Australia says flood costs to top other disasters

  • 13 years ago

Floods that have devastated huge areas of Australia's eastern seaboard, including the nation's third-largest city, look set to be the costliest natural disaster ever in a country known for climatic extremes, Treasurer Wayne Swan said on Monday.

The deluge last week in the Brisbane area and overnight in Victoria state, where 46 townships have been affected, would not delay a promised return to surplus in 2012-13, Swan said, but would force the government to make some difficult spending cuts.

"It looks like this is possibly going to be, in economic terms, the largest natural disaster in our history," he told Australian television.

"This is very big.

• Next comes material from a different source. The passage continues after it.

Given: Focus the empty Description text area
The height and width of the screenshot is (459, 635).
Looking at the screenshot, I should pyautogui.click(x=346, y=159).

It's not just something which is going to occupy our time for the next few months. It will be a question of years as we go through the rebuilding."

Flooding has hit four states since December and the death toll from the worst hit state of Queensland is expected to rise. The scale of the disaster has exceeded a 1974 cyclone in Darwin which left 43,000 homeless, although deadly 2009 bush fires in Victoria state claimed 131 lives, but caused less damage.

The estimated cost of rebuilding in northern Queensland state alone stood at $9.8 billion. It's reported that the damage bill is rising fast as record flooding moved south to northern and western Victoria.

The Victorian town of Horsham was bracing for a "one-in-200-year flood", Mayor Michael Ryan said, while the city of Echuca remained submerged after flooding blamed on a Pacific El Nino weather pattern, bringing heavy rains to Australia.

The influential Australian Greens party, which helps Prime Minister Julia Gillard's minority Labor government wield power, said on Monday that "coal barons" should pay for natural disaster damage using half of a planned mineral resources profits tax that has angered miners.

Queensland state Premier Anna Bligh was to meet with senior lawmakers on Monday to work on a flood recovery plan as a massive clean-up in flood ravaged areas continued.